As Davies's grotesque "TV commercials" have it, "When the Sun turns black and the Moon turns red/ And the mountains move when you try to leave your bed..." The text hovers between Baroque Masque, Wozzeck and Auden's Paul Bunyan; the music, a kind of Henzean drolerie studded with brilliant allusion (Lutheran hymns, dance music, Stainer parody, grotesque pop) is no mere bizarre medley: it highlights the tensions being enacted on stage, where a "normal" child's adolescence is ritually buffeted and brutalised by the intrusions of school, church and the law into his very private world.
Munich-trained Kovalik was responsible for the Hungarian State Opera's new Bluebeard's Castle and directs Handel's Xerxes there next month. While he doubtfully ditched certain key elements – television screens for the adverts(enacted with flair onstage by an electronic pop/dance quartet), the crucial sausage-intestine dissection and some of the more the menacing underlay (which derives from Dürer's apocalyptic woodcuts) – the sense of momentum, zest, on-the-nub comedy and needle-sharp parody went straight to the Expressionist guts of Maxwell Davies's opera.

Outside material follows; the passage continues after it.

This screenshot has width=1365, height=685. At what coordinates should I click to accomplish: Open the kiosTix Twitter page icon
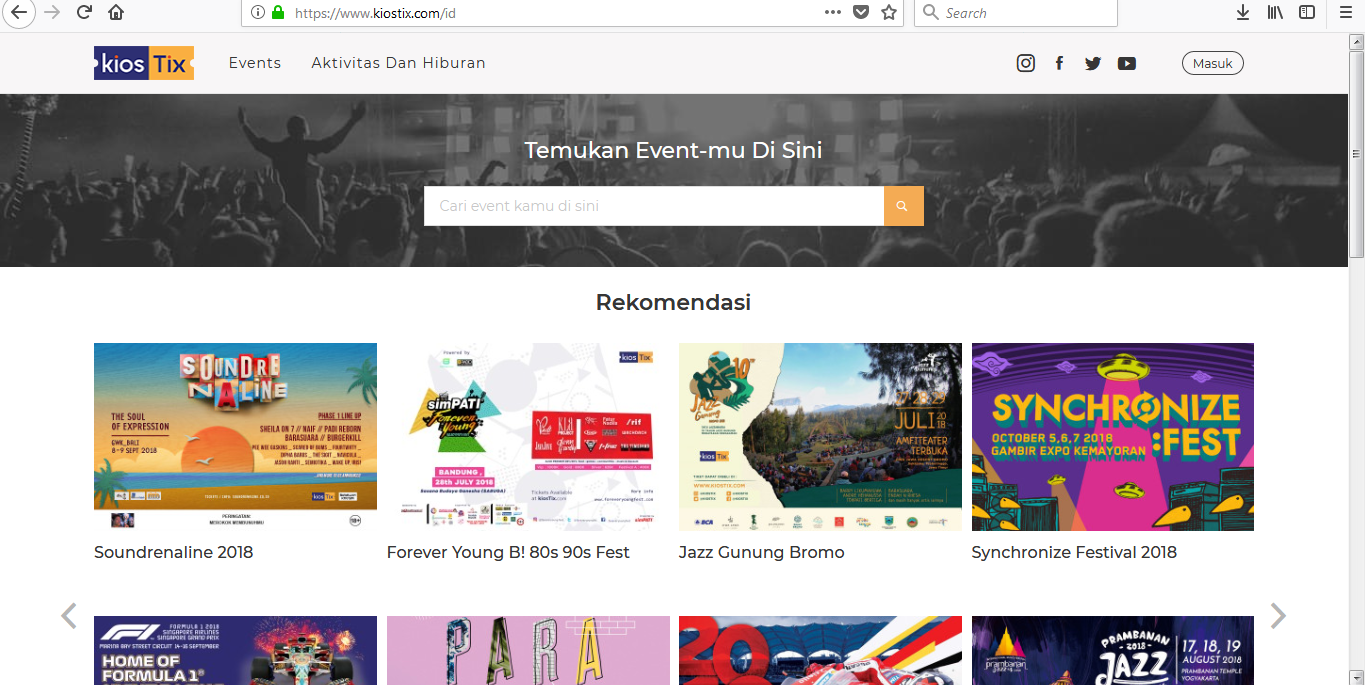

Resurrection's ingenious, tongue-in-cheek score was well served by an able conductor, Gergely Kesselyak, who paced it with a terrific thrust, plus a clutch of uniformly strong Budapest players, including spot-on brass; less so by the microphones, which tended to obscure some of the real score's finer detail, so lucid in Davies's own recording. The lighting – a scourge of prime colours – economical, Music Theatre Wales-like sets (Peter Horgas) and costumes (Mari Benedek and Zsuzsanna Dudas) were bitingly vivid. The dire mother's stylised walk – silent film crossed with Monty Python – and Nefertiti-like stovepipe headdress (shades of The Simpsons) hit the right note; the family lined up on a sofa at the start like a mid-European Royle Family neatly underlined the societal awfulness of it all.
Above all, this vivid Resurrection hinged on Daniel Varro's spirited Hungarian translation and a terrific cast: the countertenor Peter Barany, superbly cutting as Mam (and Zeus); actor Peter Takatsy as a brilliantly pliable, silent Victim/Hero; a superb bass, Tamas Bator, as the awesome fourth Surgeon; Peter Novak, a vocally swingeing if visually lumbering Cat; a spot-on Electronic Vocal Quartet; and the superbly unpleasant Sister, the mezzo Anna Molnar, a glorious singer whose transformation, by a sudden set-swing, into a grotesque Antichrist was one of the opera's high points. Such a vital piece of music theatre deserves to be snapped up by Edinburgh.